2020.05.20

第56回 獣医麻酔:副腎皮質機能亢進症②

<副腎皮質機能亢進症の特徴>

 

 

イヌの副腎皮質機能亢進症の80-85%はPDHとされている。

本来、コルチゾールは生きるための戦うホルモンであるため、肝臓の糖新生や脂質代謝、タンパク異化などに関わっており、赤血球産生血管緊張、腎機能などにも影響を及ぼすため、このホルモン制御は生体にとっても重要となる。

イヌと比較してネコではコルチゾールに対する反応が異なるため、副腎皮質機能亢進症でのネコの臨床症状は大きく異なる。

イヌでは腹部下垂や筋萎縮、脱毛、多飲多尿が一般的に認められるが、ネコでは症状を認めれば同じような臨床症状を示しますが、不明瞭であることも多い。この疾患でも粥状性動脈硬化を認める症例もいる。

 

麻酔をかける上で、気になる血液検査所見は特にないが、

赤血球増加や中等度の高血糖を認める。

ALKP上昇も一般的によく認めるが、これによる麻酔薬の変更や麻酔方法の変更はとくにない。

イヌでは、コルチゾールが尿細管のバソプレシン受容体に作用し、尿量を増加させるため、脱水があればBUNが上昇していたりすることもある。

 

 

また、周術期を含めた注意点としては、過剰なコルチゾールによる凝固因子活性化とアンチトロンビンⅢの産生抑制が生じ、凝固亢進から血栓症など、肺血栓塞栓症にも注意が必要である。

 

 

 

<麻酔管理>

副腎皮質機能亢進症麻酔でのポイントは大きく分けると4つである。

 

高血圧

症例の50%で高血圧が生じているとされている。ネコので報告もある。

さまざまな機序が提唱されているが、高インスリン症やインスリン抵抗が関わっているとされている。

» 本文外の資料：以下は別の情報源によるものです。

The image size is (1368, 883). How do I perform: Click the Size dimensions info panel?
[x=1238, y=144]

血管内皮肥厚と硬化がメインである。またコルチゾールは血管の一酸化窒素産生抑制、エンドセリン濃度上昇、細動脈のα受容体に結合することで血管収縮作用をもたらし、高血圧を生じる。

さらに脂質代謝障害も相まって、粥状動脈硬化を生じた場合には、血管内コンプライアンスの低下によって、有効循環血液量は減少したりする。

 

 

機能的残気量低下と酸素化および換気障害

筋萎縮や肝腫大などの影響で、機能的残気量が減少する。

麻酔中はこれによって無気肺や高炭酸ガス血症を呈する動物もいる。

体勢や手術内容によっては積極的に人工呼吸による換気調節をすることも多い。

 

 

肺血栓症

赤血球増加や凝固亢進、さらに慢性変性性房室弁疾患を合併していたりすると、血流速度が変化したり、手術による血管内皮障害によって肺血栓塞栓症を併発することもある。

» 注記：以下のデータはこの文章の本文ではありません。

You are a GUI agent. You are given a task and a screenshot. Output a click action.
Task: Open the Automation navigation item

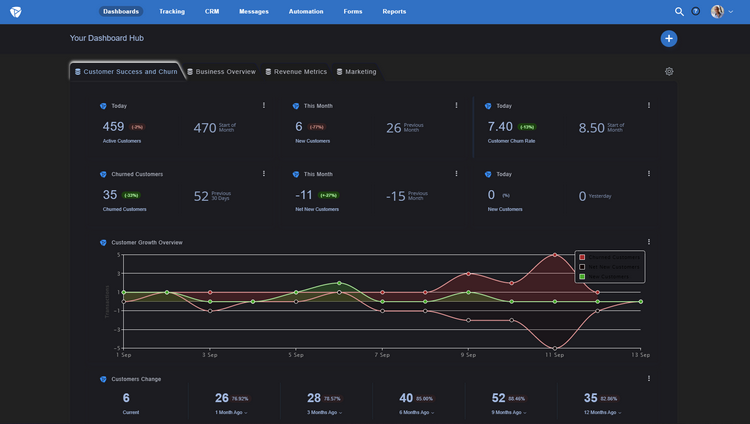tap(306, 11)
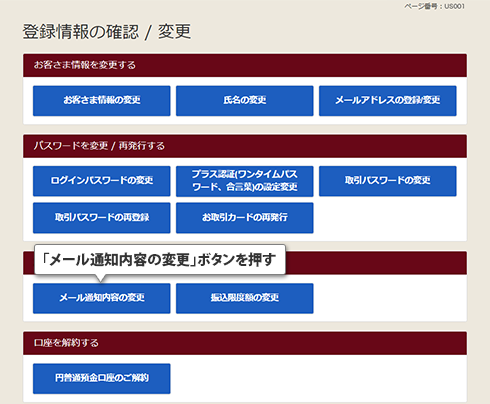Open お取引カードの再発行 button
The image size is (490, 404).
point(245,218)
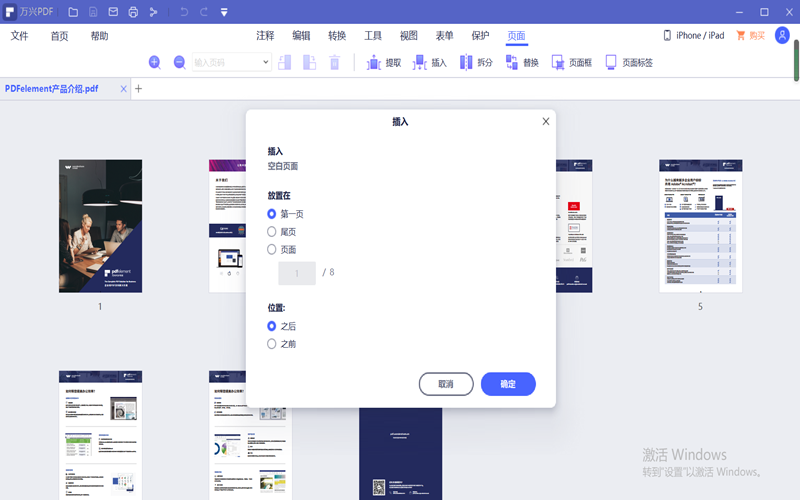Open the user account avatar icon
This screenshot has height=500, width=800.
click(x=782, y=36)
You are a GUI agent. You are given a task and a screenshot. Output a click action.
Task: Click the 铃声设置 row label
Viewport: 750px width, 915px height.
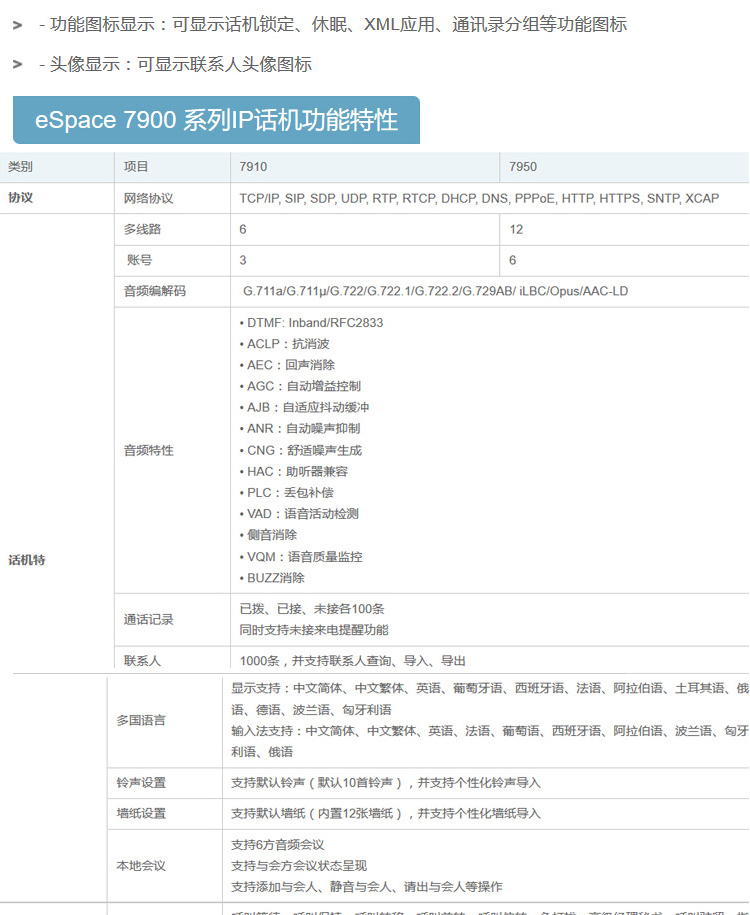pos(141,782)
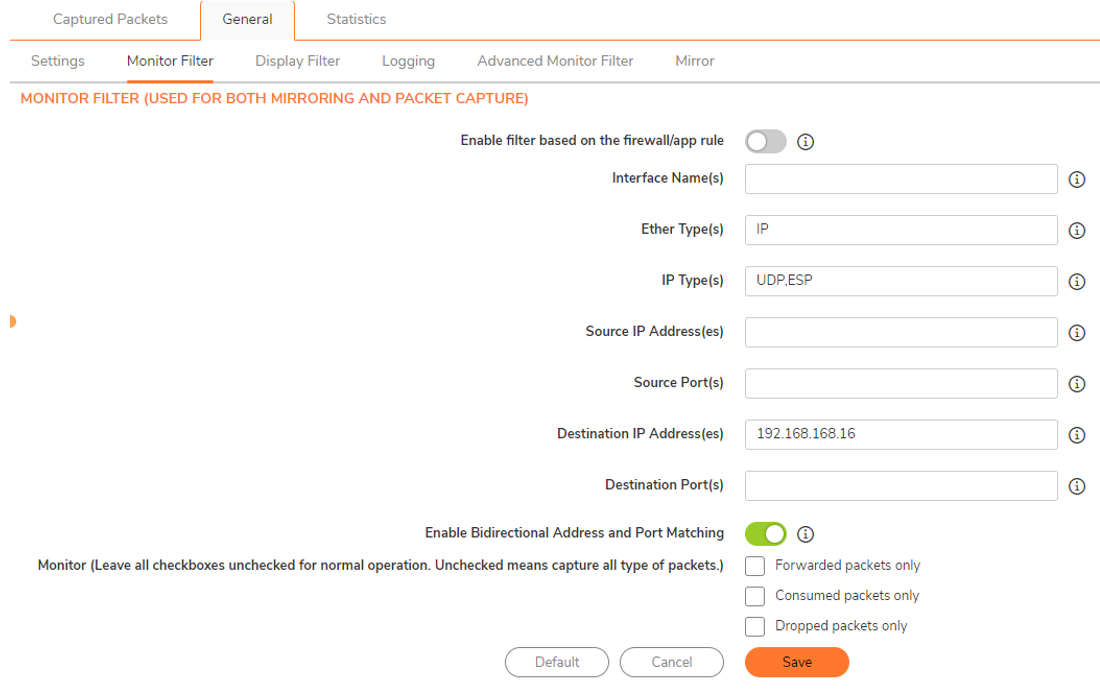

麻酔導入直後に説明できない急激な低酸素血症、酸素濃度を上昇させても反応しない低酸素血症に遭遇した場合には、この疾患を疑うことが必要かもしれない。

 

 

慢性の高血圧や、多飲多尿によるGFR増加(イヌではGFRが増大すると言われている)と、さまざまな因子によって糸球体硬化などが生じる。副腎皮質機能亢進症では腎血流が低下し、障害を引き起こすことも考えられるために注意が必要である。

 

 

これらを踏まえて、様々な対応が必要である。術前対策としては、クッシング症候群のコントロールをすることである。

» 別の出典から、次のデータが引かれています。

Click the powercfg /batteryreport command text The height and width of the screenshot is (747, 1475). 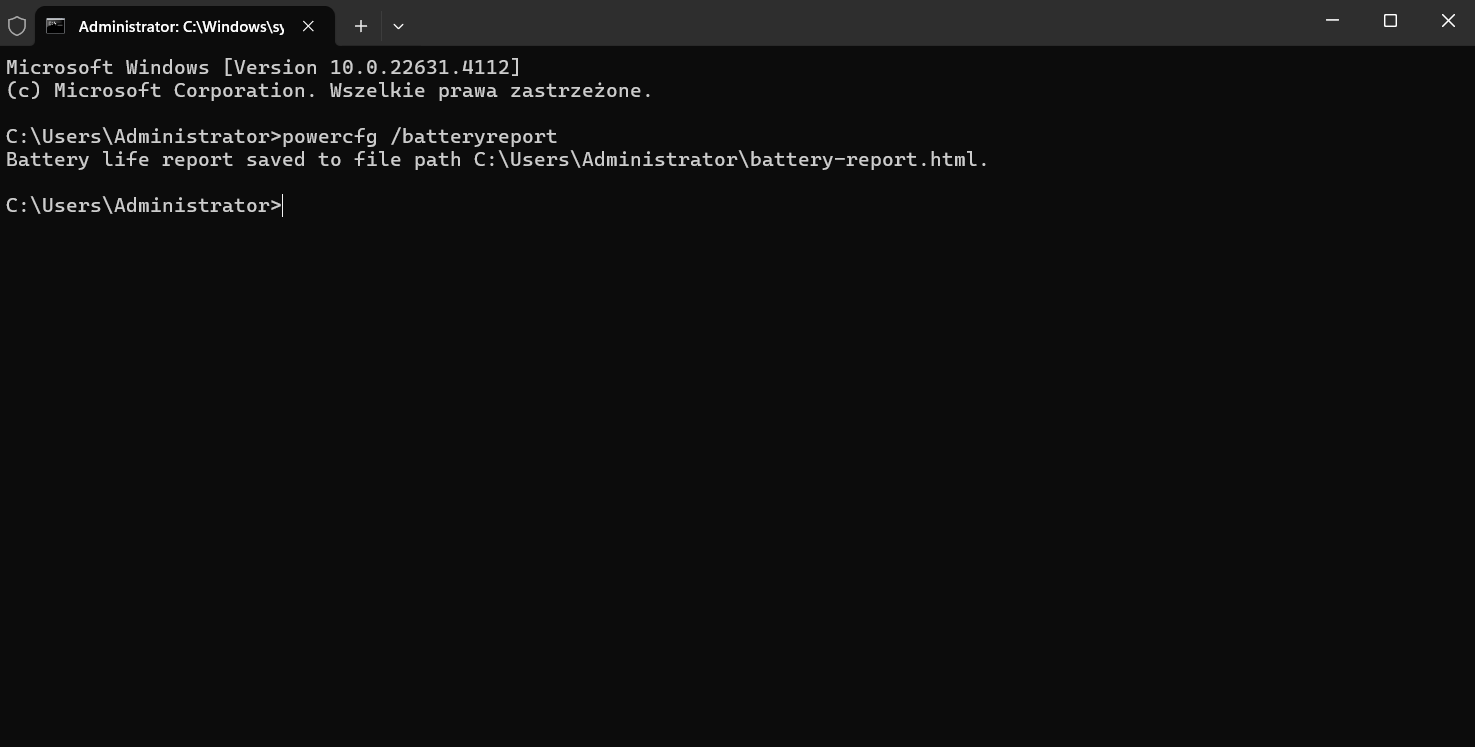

クッシング症候群を治療する群としない群では、した群のほうが予後が良いことが示されている。

さらにクッシング症候群症例では血栓による死亡リスクが増大することも示唆されており、術前にアスピリンやクロピドグレルなどの薬剤併用も考慮される。

 

 

術中管理に関しては、絶対的な禁忌となる薬剤は存在しないが、ケタミンによって高血圧や頻脈が助長されることから、心機能低下症例や酸素要求量が増大している症例ではケタミンの使用は推奨されていない。

そのうえで、鎮痛補助薬としての使用はオピオイドによる急性耐性やOIH (Opioid Induced Hyperalgesia)の予防観点からは有用である。

 

麻酔中の血圧に関しては、どのくらいが適正なのかは獣医療ではだれもわからないところであるが、臓器には基本自動調節能が存在する。この能力は特に心臓、脳、腎臓で発達しており、血圧による血流量調整が行われている。

 

一般的には、慢性高血圧症例は自動調節能の範囲が右方変移していると言われており、本来は平均血圧を60mmHg以上にしていれば臓器血流は維持されているはずであるが、このような症例では平均血圧が80mmHg程度がないと血流量が減少することが示唆されている。したがって、術前に血圧を測定し、高血圧がある場合には、普段よりも高めの血圧を維持する必要がある。